A late Woodward “Automatic” under lever cocked sidelock non-ejector No 4247 of about 1888 uses the 1866 patent but with some further refinement to the shape of the cams. There is no patent accreditation on the gun other than that for the lever cocked action…I have also seen it used on an earlier Woodward hammer gun of 1878, also without accreditation. Curiously Grant used a single cam extractor on their hammerless non-ejectors, a simplification of the Hodges patent in which the fore-end cam was replaced by a higher stud filed up as part of the action knuckle, which bore directly on a Hodges style barrel cam.  This gave a slightly lower lift to the extractor than the two cam arrangement.”

On the 15th November 1869 this second patent was allowed to lapse by reason of non-payment of the additional Stamp duty of £50 before the expiration of the third year.

3. EC Hodges’ third patent, number 251 The Treble Grip of 1871 is the one for which he is most known (see banner illustration above):
This patent appears to have evolved into at least three forms. 1. using a short underlever forward of the trigger guard. 2. using a sidelever. 3. using transverse projections or pins through both lumps rather than just the rear one.

Two early non-Grant guns which use the short underlever have been unearthed made by Norwich maker William Cartwright (gun 484, pat.use unknown) and Samuel & Charles Smith. The patent then seems to have been licensed exclusively to Stephen Grant and was renamed the Grant & Hodges patent. Some Grant guns even carried the legend 'Stephen Grant patent' along the side of the action bar, although on the flats themselves Grant and Hodges were both named usually.

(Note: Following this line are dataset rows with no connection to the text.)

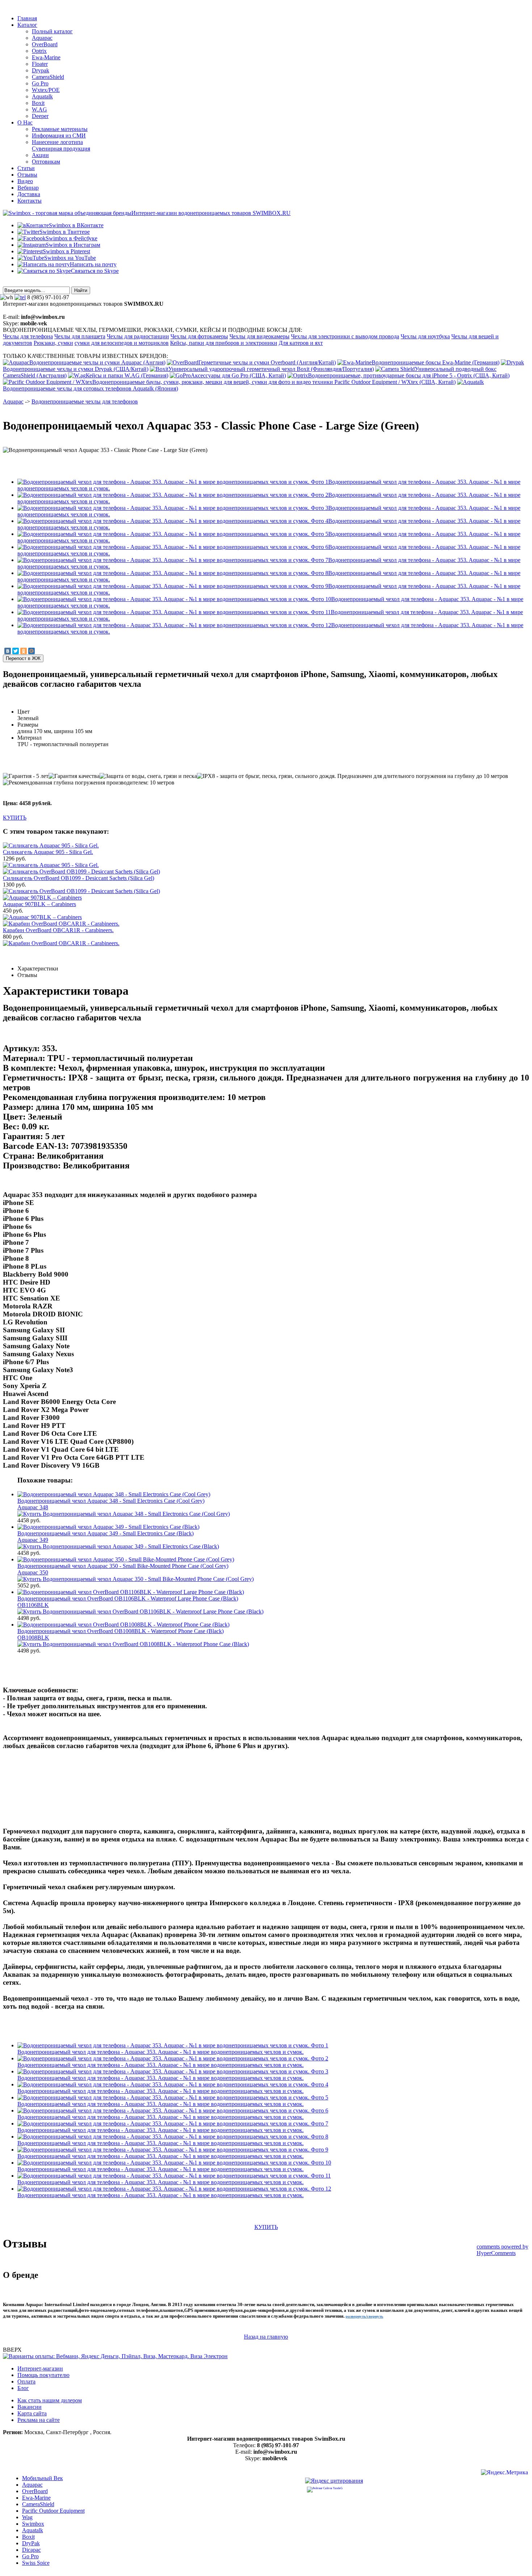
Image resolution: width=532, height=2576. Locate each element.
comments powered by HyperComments (502, 2249)
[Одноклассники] (23, 651)
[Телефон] (20, 297)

The short underlever version was used on a Grant back-action underlever hammergun (3453 , pat. use 146) with projections on the rear lump. However on a presumably earlier Grant gun (3207, pat. use 2, 1872) EC Hodges used a sidelever so it may be that the lever type did not evolve suddenly from short underlever to sidelever but was an alternative option. We also know that Henry Jones rotary levers were used on some Grant guns up to about 1877, which would suggest a great deal of choice in terms of locking mechanisms was being offered to the buyers of Grant guns at this time. They were even supplying pinfires if requested until the mid 1870s.

Gun number 3207 is the first use of a sidelever on a Grant gun I have found. Could the Grant type sidelever have been an EC Hodges idea for ease of reach? We may never know, but the sidelever combined with the 1871 Hodges patent swiftly became the predominant form of locking between gun number 3207 to 4735 (1879), when the ‘Grant & Hodges patent’ arrangement appears to end. From the patent use numbers I estimate at least 924 Grant guns were produced with the Treble Grip patent no. 251. 

An EC Hodges sidelever hammergun from 1881-1883 uses the third variation of the 1871 patent, in that as well as the projecting catch in the standing breech and we now see wider round pins rather than square projections, and these traverse both lumps rather than just the rear one, with a much deeper setting for the pin on the forward one. The next use of this patent on a different maker’s gun is on a Purdey (11508) of 1883, two years before it expired.


4. On March 22nd 1878 EC was granted his fourth patent, number 1145 Hammerless gun action – ‘underlever cocking' – where the safety on the lever cocked gun is a slide on the trigger guard strap’. No examples found as yet. In fact some Grant guns seem to have employed the Horatio Phillips 1879 barrel cocking patent instead.  

5. On March 20th 1883 his fifth patent, number 1463 was granted, with Thomas William Webley of Weaman St, Birmingham & George Bouckley of Aston, for ‘a cocking & safety device for drop down guns’. No examples found as yet.

6. Finally on 23rd September 1899 EC’s sixth patent, number 19167 was applied for regarding improvements in single trigger double-barrelled guns. Accepted 22 Sept 1900.
J Woodward & Sons used this on at least one gun, numbered 3599.